Wednesday, October 22, 2008

Our Silent Language

"Dancing is wonderful training for girls, it's the first way you learn to guess what a man is going to do before he does it." ~Christopher Morley, Kitty Foyle

Following your partner's lead in dance is a crucial first step. It continually amazes me how the slightest nuance of my partner's move and body position creates an automatic reaction in me. My brain doesn't even have a chance to process it - my body simply reacts.

How often does this happen in our day to day life? Continually!

The language that we speak without ever opening our mouths, it is a universal language that is understood by all.

Oprah featured Dr. Jill Bolte Taylor on her show yesterday (her book is "My Stroke of Insight"). Dr. Taylor suffered a stroke which affected the left hemisphere of her brain. She lost her ability to speak, understand or communicate language, she lost the constant 'chatter' that goes on in your brain, her past, her ability to cognitively reason. The words she tried to form were garbled and the words she heard sounded like that of a golden retriever trying to talk. It was as if she was a new born infant inside of an adult body.
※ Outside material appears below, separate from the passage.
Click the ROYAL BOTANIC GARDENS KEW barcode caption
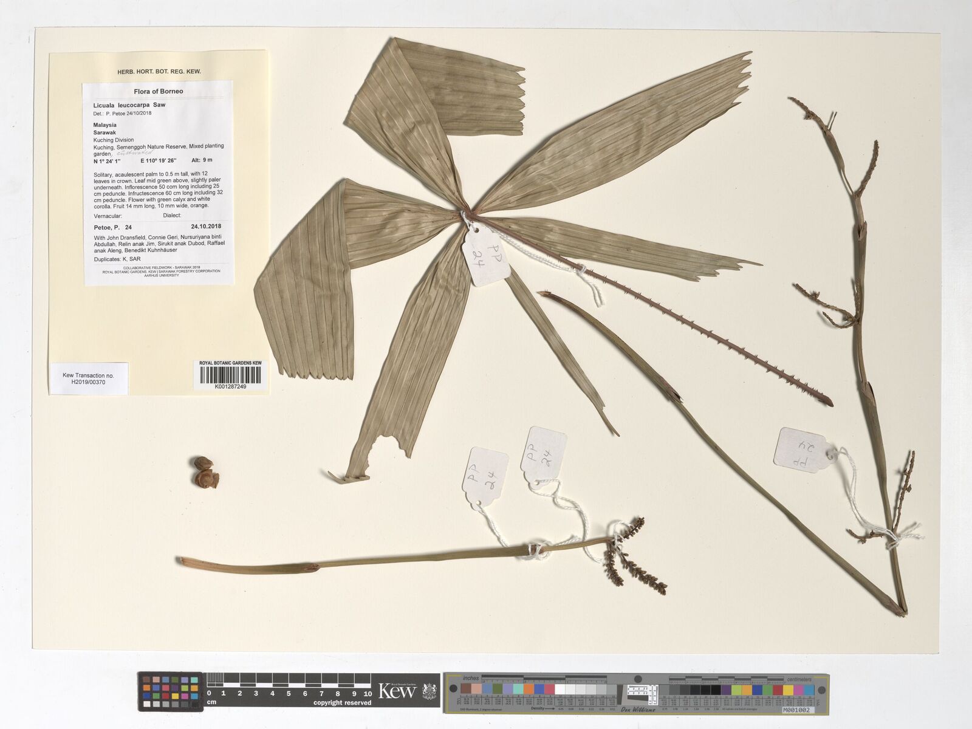Screen dimensions: 972x729 coord(230,363)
Yet ... the right hemisphere of her brain fully understood the nuances of the language being spoke. She understood by the tone of a voice, that help was on its way. She understood by the inflections of voice what was positive. She felt the positive and negative energy of the nurses that entered her hospital room. They didn't say a word, but she felt their energy and could tell the difference between those that were going through the paces of their jobs and those that took a moment to look her in the eye, touch her and make her feel like a vital presence in the room. She didn't know who her mother was, but the moment her mother saw her, she (her mother) instinctively went and cuddled up to her. The communication without words spoke loudly to her right hemisphere - she knew that she was safe in the arms of this stranger.
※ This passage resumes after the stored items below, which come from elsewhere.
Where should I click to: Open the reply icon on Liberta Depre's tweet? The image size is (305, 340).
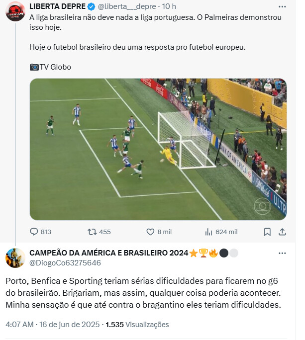34,232
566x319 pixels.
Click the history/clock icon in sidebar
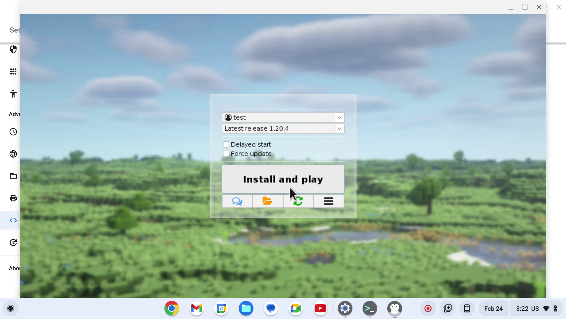(13, 132)
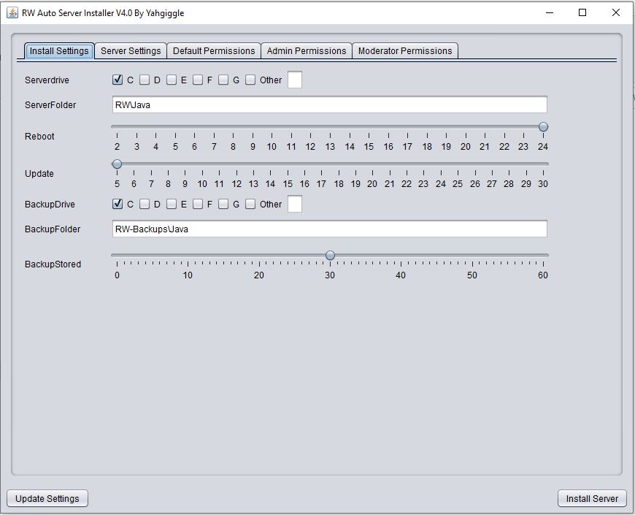
Task: Select the Admin Permissions tab
Action: 307,51
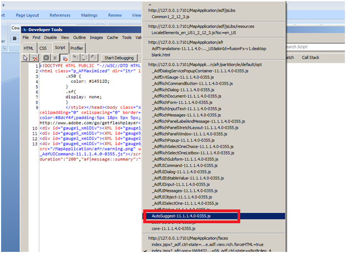Click the Start Debugging button
The width and height of the screenshot is (346, 253).
[x=118, y=58]
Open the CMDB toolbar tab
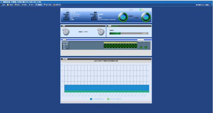This screenshot has width=213, height=113. 10,5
It was amazing to hear her tell her story. As a doctor who studies the brain (before her stroke), she had an awareness that she was able to consciously study her own brain as this was happening. It took her 8 years to recover. And now she is a walking testament to those who have suffered a stroke and to those whose communication skills have been lost. She speaks candidly about how simply it would have been to just fall asleep and let it all end. Living in the right hemisphere of your brain is a very blissful place to be.

The unvocalized communication that spoke to Dr. Taylor throughout her experience spoke volumes to me. Body language speaks louder than words. The most subtle movement is processed unconsciously by us continuously throughout our life time. From the moment we are born ... with every interaction with another living being ... every day of our lives.
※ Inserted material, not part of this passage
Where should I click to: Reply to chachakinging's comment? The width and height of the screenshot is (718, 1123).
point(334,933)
Life is like a dance ... sometimes we lead ... sometimes we follow. Sometimes the lead is firm and strong ... other times it is subtle and uncertain. As we dance along, to the music we call life there will be times that you must lead when you want to follow ... and times when you must let someone else take the lead. There is nothing more reassuring than dancing through life with people who understand your every move ... and you understand theirs.